What is being asked: Copy the listing out exactly as shown.
──────────────────────────────
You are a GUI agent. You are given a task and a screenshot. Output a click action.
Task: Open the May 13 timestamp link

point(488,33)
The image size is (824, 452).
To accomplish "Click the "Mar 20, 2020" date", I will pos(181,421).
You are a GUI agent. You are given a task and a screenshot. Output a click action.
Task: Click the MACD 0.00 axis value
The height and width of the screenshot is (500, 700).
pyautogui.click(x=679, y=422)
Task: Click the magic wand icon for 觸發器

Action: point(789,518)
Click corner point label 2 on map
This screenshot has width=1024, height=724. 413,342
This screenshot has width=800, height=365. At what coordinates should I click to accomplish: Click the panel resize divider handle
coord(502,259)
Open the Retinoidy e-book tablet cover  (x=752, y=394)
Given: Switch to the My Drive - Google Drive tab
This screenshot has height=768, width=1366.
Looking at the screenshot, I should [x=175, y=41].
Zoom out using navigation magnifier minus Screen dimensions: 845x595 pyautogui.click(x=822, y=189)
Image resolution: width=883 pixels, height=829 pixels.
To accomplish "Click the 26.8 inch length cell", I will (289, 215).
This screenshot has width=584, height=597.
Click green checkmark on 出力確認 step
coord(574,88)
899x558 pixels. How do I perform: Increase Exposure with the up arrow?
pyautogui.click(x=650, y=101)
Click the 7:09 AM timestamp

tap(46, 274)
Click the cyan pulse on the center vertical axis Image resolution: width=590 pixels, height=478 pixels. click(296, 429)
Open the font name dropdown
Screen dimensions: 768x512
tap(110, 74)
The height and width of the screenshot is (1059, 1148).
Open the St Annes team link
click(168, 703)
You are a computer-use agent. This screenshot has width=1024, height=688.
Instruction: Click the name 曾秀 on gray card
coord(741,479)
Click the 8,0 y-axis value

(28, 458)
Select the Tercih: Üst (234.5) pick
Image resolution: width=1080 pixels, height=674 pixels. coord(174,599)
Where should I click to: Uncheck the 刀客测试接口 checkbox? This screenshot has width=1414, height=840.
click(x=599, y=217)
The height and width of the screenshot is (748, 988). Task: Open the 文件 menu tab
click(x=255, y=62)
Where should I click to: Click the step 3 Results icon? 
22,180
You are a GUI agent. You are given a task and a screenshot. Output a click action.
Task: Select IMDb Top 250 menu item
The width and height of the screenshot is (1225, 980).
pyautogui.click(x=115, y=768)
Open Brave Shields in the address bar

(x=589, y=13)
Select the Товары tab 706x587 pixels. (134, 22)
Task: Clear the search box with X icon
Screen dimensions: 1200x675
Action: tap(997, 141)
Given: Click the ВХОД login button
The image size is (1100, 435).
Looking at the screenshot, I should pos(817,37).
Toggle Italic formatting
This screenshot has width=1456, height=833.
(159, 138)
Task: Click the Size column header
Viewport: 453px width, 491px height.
──────────────────────────────
Exercise response:
You are a GUI agent. You are given a task and a screenshot. Output a click action.
Task: Open the May 13 timestamp link

point(488,33)
The image size is (824, 452).
To accomplish "Click the "Mar 20, 2020" date", I will pos(181,421).
You are a GUI agent. You are given a task and a screenshot. Output a click action.
Task: Click the MACD 0.00 axis value
The height and width of the screenshot is (500, 700).
pyautogui.click(x=679, y=422)
Task: Click the magic wand icon for 觸發器

Action: point(789,518)
Click corner point label 2 on map
This screenshot has width=1024, height=724. 413,342
This screenshot has width=800, height=365. At what coordinates should I click to accomplish: Click the panel resize divider handle
coord(502,259)
Open the Retinoidy e-book tablet cover  (x=752, y=394)
Given: Switch to the My Drive - Google Drive tab
This screenshot has height=768, width=1366.
Looking at the screenshot, I should [x=175, y=41].
Zoom out using navigation magnifier minus Screen dimensions: 845x595 pyautogui.click(x=822, y=189)
Image resolution: width=883 pixels, height=829 pixels.
To accomplish "Click the 26.8 inch length cell", I will (289, 215).
This screenshot has width=584, height=597.
Click green checkmark on 出力確認 step
coord(574,88)
899x558 pixels. How do I perform: Increase Exposure with the up arrow?
pyautogui.click(x=650, y=101)
Click the 7:09 AM timestamp

tap(46, 274)
Click the cyan pulse on the center vertical axis Image resolution: width=590 pixels, height=478 pixels. click(296, 429)
Open the font name dropdown
Screen dimensions: 768x512
tap(110, 74)
The height and width of the screenshot is (1059, 1148).
Open the St Annes team link
click(168, 703)
You are a computer-use agent. This screenshot has width=1024, height=688.
Instruction: Click the name 曾秀 on gray card
coord(741,479)
Click the 8,0 y-axis value

(28, 458)
Select the Tercih: Üst (234.5) pick
Image resolution: width=1080 pixels, height=674 pixels. coord(174,599)
Where should I click to: Uncheck the 刀客测试接口 checkbox? This screenshot has width=1414, height=840.
click(x=599, y=217)
The height and width of the screenshot is (748, 988). Task: Open the 文件 menu tab
click(x=255, y=62)
Where should I click to: Click the step 3 Results icon? 
22,180
You are a GUI agent. You are given a task and a screenshot. Output a click action.
Task: Select IMDb Top 250 menu item
The width and height of the screenshot is (1225, 980).
pyautogui.click(x=115, y=768)
Open Brave Shields in the address bar

(x=589, y=13)
Select the Товары tab 706x587 pixels. (134, 22)
Task: Clear the search box with X icon
Screen dimensions: 1200x675
Action: tap(997, 141)
Given: Click the ВХОД login button
The image size is (1100, 435).
Looking at the screenshot, I should pos(817,37).
Toggle Italic formatting
This screenshot has width=1456, height=833.
(159, 138)
Task: Click the Size column header
Viewport: 453px width, 491px height.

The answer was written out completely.